### EXERCISE DIRECTIONS
Skipping all pictures, please restate word for word the lines from the one that contains "You are a GUI" through the last line of the entries.

== RECORDS SHOWN ==

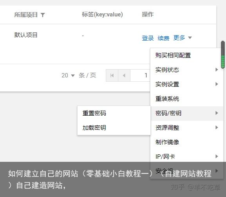This screenshot has width=226, height=197.
Task: Go to first page arrow icon
Action: click(x=112, y=75)
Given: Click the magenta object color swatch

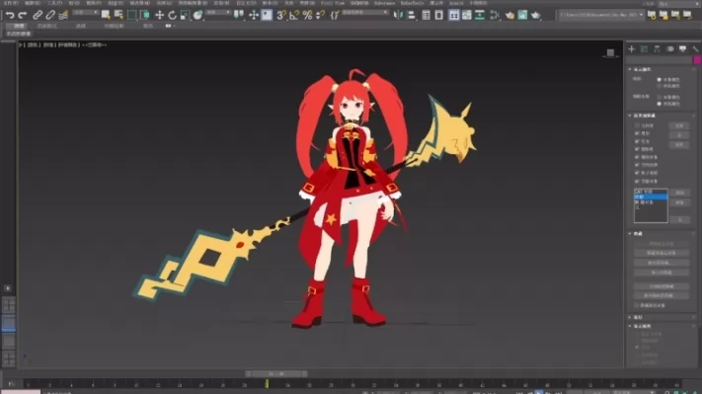Looking at the screenshot, I should pos(697,60).
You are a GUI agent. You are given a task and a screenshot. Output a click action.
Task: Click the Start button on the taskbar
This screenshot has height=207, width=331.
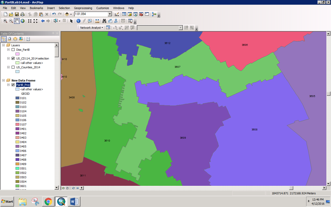click(7, 202)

===

### EXERCISE ANSWER
You are a GUI agent. You are given a task and a screenshot. Output a click action.
Task: Click the Start button on the taskbar
This screenshot has height=207, width=331.
click(7, 202)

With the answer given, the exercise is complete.